Department of Rheumatology and Immunology, University of Pécs, Hungary.
Servicio de Reumatologia, Hospital Universitario 12 de Octubre, Madrid, Spain.
Institute of Pathology, University Hospital Basel, Switzerland.
Department of Internal Medicine and Rheumatology, Medical University of Silesia, Katowice, Poland.
Division of Rheumatology, University Hospital Zurich, Zurich, Switzerland.
Department of Internal Medicine 3, University of Erlangen-Nuremberg, Germany.
Department of Rheumatology, University Hospital Basel, Switzerland.
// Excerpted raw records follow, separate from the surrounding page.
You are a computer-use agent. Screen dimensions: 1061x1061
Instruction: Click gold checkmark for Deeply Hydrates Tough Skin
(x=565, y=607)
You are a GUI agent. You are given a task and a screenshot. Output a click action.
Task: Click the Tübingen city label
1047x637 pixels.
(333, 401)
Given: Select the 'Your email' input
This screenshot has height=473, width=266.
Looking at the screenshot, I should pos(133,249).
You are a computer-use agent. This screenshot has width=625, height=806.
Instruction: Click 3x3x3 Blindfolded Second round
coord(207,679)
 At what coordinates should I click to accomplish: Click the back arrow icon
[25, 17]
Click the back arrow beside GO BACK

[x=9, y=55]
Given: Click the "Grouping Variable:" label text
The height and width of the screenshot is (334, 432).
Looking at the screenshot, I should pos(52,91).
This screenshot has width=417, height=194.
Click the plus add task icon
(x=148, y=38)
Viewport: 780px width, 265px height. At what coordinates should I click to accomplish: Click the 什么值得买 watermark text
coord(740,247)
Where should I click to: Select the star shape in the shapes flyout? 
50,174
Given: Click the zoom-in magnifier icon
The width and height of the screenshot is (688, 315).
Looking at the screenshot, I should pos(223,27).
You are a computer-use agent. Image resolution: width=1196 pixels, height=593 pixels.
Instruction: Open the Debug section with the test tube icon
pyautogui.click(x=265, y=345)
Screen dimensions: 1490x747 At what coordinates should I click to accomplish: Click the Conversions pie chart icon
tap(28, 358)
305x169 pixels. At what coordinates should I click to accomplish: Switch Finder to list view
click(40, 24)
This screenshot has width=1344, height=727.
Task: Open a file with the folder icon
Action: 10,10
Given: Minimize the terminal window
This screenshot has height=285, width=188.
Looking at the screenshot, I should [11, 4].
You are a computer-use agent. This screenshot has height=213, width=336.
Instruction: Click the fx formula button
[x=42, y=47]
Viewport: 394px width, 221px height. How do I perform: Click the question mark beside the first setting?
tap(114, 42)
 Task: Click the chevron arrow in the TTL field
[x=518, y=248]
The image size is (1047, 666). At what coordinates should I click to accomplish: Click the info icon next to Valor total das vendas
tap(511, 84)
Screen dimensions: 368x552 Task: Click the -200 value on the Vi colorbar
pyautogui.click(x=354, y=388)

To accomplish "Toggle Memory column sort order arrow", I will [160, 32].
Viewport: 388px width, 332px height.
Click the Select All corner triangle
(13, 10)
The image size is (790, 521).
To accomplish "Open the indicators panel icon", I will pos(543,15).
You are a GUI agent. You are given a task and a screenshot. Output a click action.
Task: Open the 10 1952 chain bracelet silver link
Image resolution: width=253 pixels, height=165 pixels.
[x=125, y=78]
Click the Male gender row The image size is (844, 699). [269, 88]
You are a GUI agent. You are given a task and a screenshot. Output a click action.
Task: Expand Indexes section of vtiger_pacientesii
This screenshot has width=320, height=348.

Subclinical organ pathology occurs regularly in systemic sclerosis (SSc) and affects correct prognosis as well as treatment choices. We aimed to evaluate autopsy data for organ involvement with subsequent correlation to clinical data in order to assess discrepancies in pathological and clinical findings in SSc.


A standardised autopsy questionnaire from diseased patients registered in the European Scleroderma Trials and Research group (EUSTAR) cohort was analysed on cause of death and various manifestations in different organ systems. Clinical data obtained from the EUSTAR database of the corresponding patients including cause of death and disease manifestations of lung, heart, kidney, gastrointestinal, skin or musculoskeletal organ involvement were retrospectively analysed and compared to autopsy data.


11 patients (6 women, 5 male) aged between 23 and 84 were included. Cause of death defined by pathologist and clinician were identical in 9/11 cases. In 8 individuals, cause of death was related to heart and lung pathologies. Heart and lung involvement (both 10/11) were the most frequently detected organ involvement at autopsy. Here, myocardial fibrosis occurred in 66% and lung fibrosis in 50% of the patients. Clinically, diastolic function abnormalities (6/11), conduction block (4/11), reduced DCLO (6/11) and dyspnea (8/11) were the most prevalent cardiopulmonary findings. For heart and renal involvement we found higher prevalence in autopsy than by clinical diagnosis. Especially myocardial fibrosis and renal arteriosclerosis were only obtained by autopsy in several individuals.


Clinical diagnostic procedures are limited in detection of end-organ damage, especially for cardiac involvement. All the more post mortem examinations are needed for quality verification of clinical diagnosis and might help as to better understand the disease processes as well as to improve patient care.